Publicado por Elios Mendieta Rodríguez
En la excepcional Cold War (2018), del director Pawel Pawlikowski, la pareja protagonista, bajo un absoluto y romántico silencio, pasea en barco por el Sena parisino, mecidos por la nocturnidad y tranquilidad del momento, mientras observan la capital y fijan su mirada en Notre Dame, con su icónica aguja sobresaliendo en el plano filmado por el cineasta polaco. Meses después del rodaje del filme, en la Semana Santa de 2019 —tiempos prepandémicos que hoy parecen tan lejanos— ardía la catedral y la citada aguja y parte del techo se venían abajo. Notre Dame, con ocho siglos de historia, quedó dañada, pero pudo ser devorada más aún por las llamas.
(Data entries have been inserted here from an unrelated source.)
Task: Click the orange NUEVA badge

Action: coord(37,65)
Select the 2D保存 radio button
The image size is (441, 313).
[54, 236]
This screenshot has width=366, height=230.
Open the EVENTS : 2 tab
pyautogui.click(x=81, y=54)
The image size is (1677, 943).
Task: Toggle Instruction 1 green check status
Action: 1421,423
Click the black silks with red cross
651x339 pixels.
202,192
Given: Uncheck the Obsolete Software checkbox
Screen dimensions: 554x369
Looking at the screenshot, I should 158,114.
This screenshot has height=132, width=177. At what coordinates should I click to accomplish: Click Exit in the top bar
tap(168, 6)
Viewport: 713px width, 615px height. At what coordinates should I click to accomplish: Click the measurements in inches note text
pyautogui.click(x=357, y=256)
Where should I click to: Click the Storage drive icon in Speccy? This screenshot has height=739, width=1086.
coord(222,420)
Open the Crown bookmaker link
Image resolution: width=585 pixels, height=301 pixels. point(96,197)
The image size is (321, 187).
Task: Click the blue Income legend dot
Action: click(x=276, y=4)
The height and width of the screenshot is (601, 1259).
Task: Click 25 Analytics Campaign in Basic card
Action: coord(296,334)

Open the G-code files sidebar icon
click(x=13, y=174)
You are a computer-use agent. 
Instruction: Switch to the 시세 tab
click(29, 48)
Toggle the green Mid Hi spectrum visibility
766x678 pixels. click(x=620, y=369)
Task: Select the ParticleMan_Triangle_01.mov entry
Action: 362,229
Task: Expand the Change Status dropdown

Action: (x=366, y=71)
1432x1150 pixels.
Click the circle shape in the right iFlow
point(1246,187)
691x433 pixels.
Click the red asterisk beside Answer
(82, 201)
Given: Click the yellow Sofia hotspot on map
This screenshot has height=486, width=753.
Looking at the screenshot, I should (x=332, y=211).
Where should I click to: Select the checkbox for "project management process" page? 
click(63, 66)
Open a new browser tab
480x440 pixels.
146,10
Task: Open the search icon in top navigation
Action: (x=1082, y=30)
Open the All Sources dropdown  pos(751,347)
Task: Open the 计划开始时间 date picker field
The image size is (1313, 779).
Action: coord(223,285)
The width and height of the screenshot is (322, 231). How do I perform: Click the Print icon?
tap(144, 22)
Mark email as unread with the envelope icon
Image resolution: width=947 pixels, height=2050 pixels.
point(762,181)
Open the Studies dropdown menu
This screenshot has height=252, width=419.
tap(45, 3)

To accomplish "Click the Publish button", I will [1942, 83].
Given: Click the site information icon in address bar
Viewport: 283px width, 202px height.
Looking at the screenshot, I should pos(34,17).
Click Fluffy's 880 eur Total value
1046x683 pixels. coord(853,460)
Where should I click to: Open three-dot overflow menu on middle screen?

Surgió, tras el presumible accidente, una inquietud en muchos, una preocupación que, recientemente, no había sido tenida en cuenta en Occidente, al menos desde la Segunda Guerra Mundial —no hay que olvidar que, en febrero de 1945, los aviones de la RAF bombardearon y destruyeron Dresde, conocida como «la Florencia del norte»—: ¿Hasta qué punto están a salvo las obras de arte? ¿Qué peligro de desaparición puede llegar a correr el patrimonio arquitectónico, escultórico o pictórico al que nos hemos acostumbrado a disfrutar? El cineasta Paolo Sorrentinotambién reflexiona sobre ello en su último trabajo, la serie The New Pope (2020, HBO), y más concretamente en su excelso séptimo capítulo: «La Piedad» (1498-1499) de Michelangelo Buonarroti es severamente dañada tras ser objeto de un atentado terrorista. Como en toda su obra previa, la presencia de lo artístico constituye mucho más que un mero deleite estético, ya que para el cineasta napolitano va a ser un tema desde el que repensar la realidad y deliberar sobre los muy distintos retos que nos atañen como sociedad.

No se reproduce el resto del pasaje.